## Problem set
(A) For the thread on opcode refactoring, decide whether each statement agrees with it: (i) the change being discussed may need to land in a synchronized way; (ii) unions should be heaptypes rather than deftypes; (iii) the positive encoding space of value types is already in use. Answer yes or no for each and quote the deciding words.
(B) Rewrite everything in the thread on opcode refactoring from "Feb 11 '22 10:02" down to "wouldn't work either.", and swap each "deftypes" for "defined types".

## Excerpt provided
Feb 11 '22 10:02 askeksa-google

It seems like there is general agreement to refactor the opcodes along these lines. I'll try to come up with a coherent design. The main question will be when to land this, since it obviously is a breaking change that we might want to synchronise.

@askeksa-google, I haven't fully digested your suggestion yet either. There are some good ideas that resonate with me, but also a couple of high-level points where we need to be careful:

Unions will need to be deftypes, not heaptypes. Otherwise you can't name and share them between multiple uses. That would create a lot of duplication and size overhead in use cases where unions regularly have more than one component. Exports wouldn't work either.
We need to be careful not to make casts too general. Wasm is supposed to be an assembly language, and it is one of its design goals that, wherever possible, every instruction maps closely to an actual machine instruction. Now, with GC we obviously need to raise the abstraction level to a certain extent (to maintain safety and portability). But it would violate the spirit of Wasm if we introduced instructions that compile into arbitrarily long sequences of machine code – as would ultimately be the case if you allowed unions as the target of casts.

The fact that we allow the union with null in cast targets is already borderline in my view, but it can be argued as long as we view null as special. But I'd rather not stretch that further.
A related point is that, in general, Wasm instructions are designed such that they operate uniformly over the types they allow. When an operation's semantics and implementation is significantly different for different types, then we purposely introduce separate instructions. (The "no overloading" mantra.)

Generally, questions about introducing unions open a big can of worms. I think it works better if we keep this issue focussed on the opcode refactoring and discuss more far-reaching changes separately.

By the way, what is the reason that deftypes (positive-valued heap types) are not valid value types on their own, without a ref type constructor?

Those are very different types. That difference matters in the context of nested compound types (see post-MVP doc): a field that is a struct is quite different from a field that is a reference to a struct.

The positive encoding space of value types does not seem to be used.

There is at least one place where type constructor and type index space overlay already, which is block types: they're either a negative value type or a positive type index denoting a function type signature. So overlaying both in a more global way wouldn't be backwards-compatible.

It could save significant coding space (and possibly decoding overhead) if they were. This would also completely unify the encoding of ref types and heap types, making heap types just a subset of the value types.

I'd actually like to allow type definitions "inline" as a shorthand for one-off uses (and ultimately, merge most type sorts). But it is more involved than perhaps obvious at first. For example, it could complicate validation rules if there were "anonymous" compound types. It might also screw up phasing in engines, e.g., wrt type normalisation. Probably not worth investing in it at the moment, since it can always be added later.

## Dataset

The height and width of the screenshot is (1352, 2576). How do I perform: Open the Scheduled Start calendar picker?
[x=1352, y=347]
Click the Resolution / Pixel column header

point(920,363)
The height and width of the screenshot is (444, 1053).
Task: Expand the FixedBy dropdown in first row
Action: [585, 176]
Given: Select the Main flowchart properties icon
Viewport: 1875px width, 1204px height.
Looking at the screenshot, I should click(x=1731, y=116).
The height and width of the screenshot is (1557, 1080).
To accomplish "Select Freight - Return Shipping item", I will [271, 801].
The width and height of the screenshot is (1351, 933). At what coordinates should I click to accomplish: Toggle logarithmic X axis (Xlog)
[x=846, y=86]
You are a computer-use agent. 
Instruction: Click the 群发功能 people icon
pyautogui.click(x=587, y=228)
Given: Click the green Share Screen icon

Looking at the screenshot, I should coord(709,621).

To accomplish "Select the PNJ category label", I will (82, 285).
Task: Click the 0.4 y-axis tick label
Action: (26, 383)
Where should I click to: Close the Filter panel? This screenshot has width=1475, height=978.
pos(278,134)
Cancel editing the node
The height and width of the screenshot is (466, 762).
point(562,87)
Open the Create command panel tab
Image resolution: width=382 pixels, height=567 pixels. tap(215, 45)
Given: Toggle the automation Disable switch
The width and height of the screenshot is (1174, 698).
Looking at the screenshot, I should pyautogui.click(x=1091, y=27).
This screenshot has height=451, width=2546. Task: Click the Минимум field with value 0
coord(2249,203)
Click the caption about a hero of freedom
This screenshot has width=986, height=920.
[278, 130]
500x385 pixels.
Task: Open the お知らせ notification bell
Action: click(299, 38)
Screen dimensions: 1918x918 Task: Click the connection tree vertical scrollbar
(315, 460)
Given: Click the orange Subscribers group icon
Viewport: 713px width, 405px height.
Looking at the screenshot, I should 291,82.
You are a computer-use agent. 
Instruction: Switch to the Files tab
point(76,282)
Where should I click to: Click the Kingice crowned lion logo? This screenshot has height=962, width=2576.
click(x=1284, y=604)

## Responses to the tasks
(A)
(i) Yes: "it obviously is a breaking change that we might want to synchronise."
(ii) No: "Unions will need to be deftypes, not heaptypes."
(iii) No: "The positive encoding space of value types does not seem to be used."

(B)
Feb 11 '22 10:02 askeksa-google

It seems like there is general agreement to refactor the opcodes along these lines. I'll try to come up with a coherent design. The main question will be when to land this, since it obviously is a breaking change that we might want to synchronise.

@askeksa-google, I haven't fully digested your suggestion yet either. There are some good ideas that resonate with me, but also a couple of high-level points where we need to be careful:

Unions will need to be defined types, not heaptypes. Otherwise you can't name and share them between multiple uses. That would create a lot of duplication and size overhead in use cases where unions regularly have more than one component. Exports wouldn't work either.